Title: The Saat
Rating: PG
Fandom: Torchwood with tiny, tiny blink-and-you-miss-it Lovecraft reference.
Summary: Laughter! Woe! Neck fuzz! Jaffa Cakes!
Torchwood were having trouble.
The shiny-alien-arse-thing, as Owen insisted on calling it due to its shape and size, had crashed down in the sea on the 13th of February at about 3:02am. The team had fished it out by 5am. At 7am, everyone had finally stopped giggling. At 7:29am Ianto still held out hope that their research would turn up a species and use for it so they could give it a proper name.
At 7:30am Tosh worked out that it ought to open down the middle. Jack had to go and have a sit down. Ianto gave up hope of being allowed to call the capsule anything but the shiny-alien-arse-thing, or Saat for short.
The attempts to open it - and the arguments about whether they would all be poisoned by noxious space fumes if they did, which veered wildly between deadly serious shouting matches and fits of helpless giggles - began at 7:48am, after Jack had pulled himself together.
By 9pm that evening they had worked out that it would open with a code that seemed to be the equivalent of an alien crossword puzzle. Tosh called it Araucaria on speed. Alien speed, she added, which makes you able to see through the fabric of time and space and make linguistic connections that ordinary mortal minds could never dream of.
At 3:21pm on the 14th of February, all attempts to open the Saat had failed. Tosh loomed over an enormous piece of graph paper on the meeting room table, a red pen in one hand, a black pen in the other, and a green pencil clutched between her teeth like a particularly artistic pirate. Jack had taken to removing all the implements of unknown origin from the lockers and waving them at the thing in the hopes there would be a reaction - and he never put them back in the right places, no matter how many death-glares Ianto gave him. Gwen was on the phone to Rhys, who she claimed was a bit of a genius at crossword puzzles. Owen was at the pub.

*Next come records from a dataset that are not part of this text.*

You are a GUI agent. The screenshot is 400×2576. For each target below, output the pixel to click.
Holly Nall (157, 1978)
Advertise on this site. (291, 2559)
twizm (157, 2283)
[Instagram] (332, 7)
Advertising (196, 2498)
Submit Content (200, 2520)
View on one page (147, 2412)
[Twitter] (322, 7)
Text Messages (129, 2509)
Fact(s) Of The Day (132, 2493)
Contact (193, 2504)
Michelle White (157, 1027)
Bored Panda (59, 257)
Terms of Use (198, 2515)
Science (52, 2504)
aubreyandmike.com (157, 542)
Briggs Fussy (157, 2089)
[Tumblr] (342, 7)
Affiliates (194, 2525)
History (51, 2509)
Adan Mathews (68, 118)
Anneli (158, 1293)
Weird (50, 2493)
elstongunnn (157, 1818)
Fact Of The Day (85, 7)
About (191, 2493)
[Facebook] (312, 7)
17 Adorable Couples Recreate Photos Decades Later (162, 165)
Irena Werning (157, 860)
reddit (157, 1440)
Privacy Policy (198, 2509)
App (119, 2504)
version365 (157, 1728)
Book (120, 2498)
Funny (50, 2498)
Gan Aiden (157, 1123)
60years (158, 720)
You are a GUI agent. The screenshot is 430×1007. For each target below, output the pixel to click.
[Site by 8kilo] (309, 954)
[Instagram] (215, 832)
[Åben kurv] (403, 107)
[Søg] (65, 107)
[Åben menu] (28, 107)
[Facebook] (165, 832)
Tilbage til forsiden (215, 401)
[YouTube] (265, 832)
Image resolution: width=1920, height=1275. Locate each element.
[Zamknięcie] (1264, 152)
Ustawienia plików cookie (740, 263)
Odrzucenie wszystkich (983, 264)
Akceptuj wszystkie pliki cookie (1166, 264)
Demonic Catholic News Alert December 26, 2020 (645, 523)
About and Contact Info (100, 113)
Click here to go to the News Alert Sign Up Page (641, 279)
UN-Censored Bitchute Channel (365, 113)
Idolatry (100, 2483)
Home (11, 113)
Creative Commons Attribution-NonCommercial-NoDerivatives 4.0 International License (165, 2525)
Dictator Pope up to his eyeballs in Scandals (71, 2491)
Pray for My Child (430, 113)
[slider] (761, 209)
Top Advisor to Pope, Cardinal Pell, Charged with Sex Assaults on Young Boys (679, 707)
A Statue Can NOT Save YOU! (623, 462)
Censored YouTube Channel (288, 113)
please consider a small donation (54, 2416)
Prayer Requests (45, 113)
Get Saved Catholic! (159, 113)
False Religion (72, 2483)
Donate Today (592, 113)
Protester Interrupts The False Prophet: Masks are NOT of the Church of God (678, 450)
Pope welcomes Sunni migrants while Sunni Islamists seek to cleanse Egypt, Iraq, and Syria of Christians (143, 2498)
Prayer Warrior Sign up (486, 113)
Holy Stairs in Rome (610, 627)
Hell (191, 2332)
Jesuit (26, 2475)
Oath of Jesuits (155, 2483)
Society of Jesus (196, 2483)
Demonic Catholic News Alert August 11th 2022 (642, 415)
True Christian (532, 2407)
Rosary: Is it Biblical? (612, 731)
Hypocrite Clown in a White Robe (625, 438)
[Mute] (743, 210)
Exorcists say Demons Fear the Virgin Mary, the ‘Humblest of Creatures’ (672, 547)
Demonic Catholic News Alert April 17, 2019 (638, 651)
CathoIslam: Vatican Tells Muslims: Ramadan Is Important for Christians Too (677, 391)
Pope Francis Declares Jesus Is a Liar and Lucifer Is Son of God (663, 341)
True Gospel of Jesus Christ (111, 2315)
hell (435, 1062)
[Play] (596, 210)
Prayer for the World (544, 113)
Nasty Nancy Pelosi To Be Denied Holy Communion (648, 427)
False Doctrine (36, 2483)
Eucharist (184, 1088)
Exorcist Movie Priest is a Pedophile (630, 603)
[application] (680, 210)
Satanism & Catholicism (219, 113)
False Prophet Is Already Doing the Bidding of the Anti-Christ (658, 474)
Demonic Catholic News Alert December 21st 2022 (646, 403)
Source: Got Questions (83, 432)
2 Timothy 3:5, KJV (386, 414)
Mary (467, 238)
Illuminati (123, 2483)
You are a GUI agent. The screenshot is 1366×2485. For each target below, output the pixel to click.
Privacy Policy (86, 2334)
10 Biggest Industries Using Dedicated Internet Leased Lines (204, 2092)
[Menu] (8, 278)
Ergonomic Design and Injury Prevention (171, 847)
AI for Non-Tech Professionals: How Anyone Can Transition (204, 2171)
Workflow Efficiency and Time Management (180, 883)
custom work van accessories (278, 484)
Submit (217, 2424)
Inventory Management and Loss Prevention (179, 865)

And at 3:22pm the Torchwood kitchen ran out of milk. And tea. And coffee. And Jaffa Cakes. Ianto broke this news as gently as he could. As one, the rest of the team turned and gave him a look of utter desolation and heartbreak. He practically sprinted out of the door and down the street to the corner shop.
***
When he returned, Tosh threw herself at Ianto and grabbed him by the lapels of his jacket.
‘Did you get coffee?’ she demanded, shaking him.
‘Hello Ianto,’ said Ianto wobbliliy, ‘glad to see you back safe and -’
‘COFFEE.’ He handed over the packet and she ran off to the kitchen.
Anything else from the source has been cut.